Data extract:
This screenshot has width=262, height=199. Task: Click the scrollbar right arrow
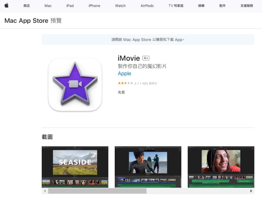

==

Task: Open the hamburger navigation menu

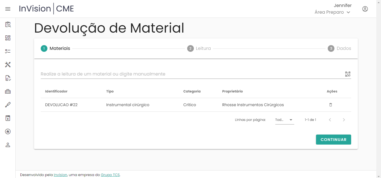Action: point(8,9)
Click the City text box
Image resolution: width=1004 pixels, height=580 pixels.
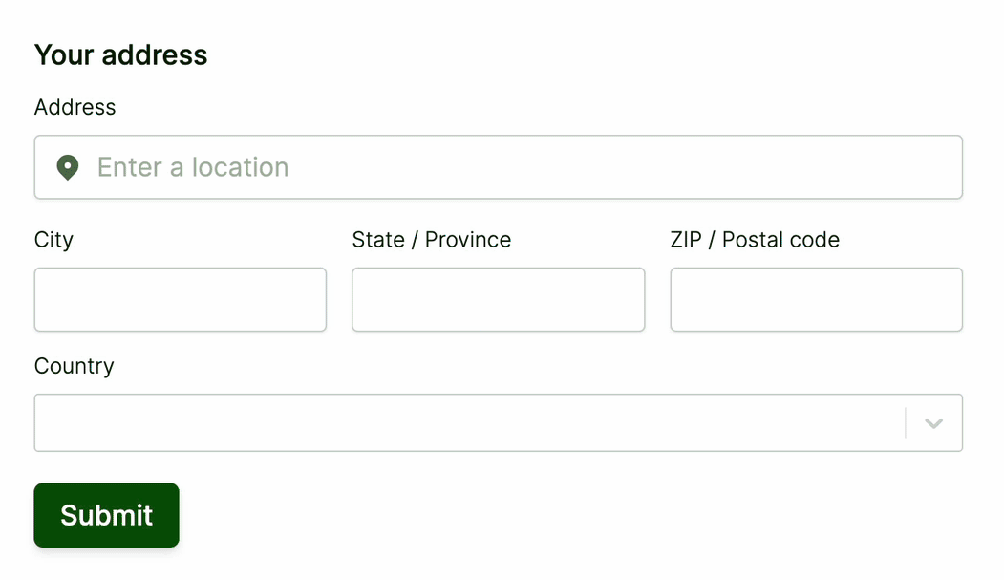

Directions for this task: Reproduce all lines from the records above that include the word "height".

Exercise answer:
This screenshot has width=262, height=199. Task: Click the scrollbar right arrow
Image resolution: width=1004 pixels, height=580 pixels.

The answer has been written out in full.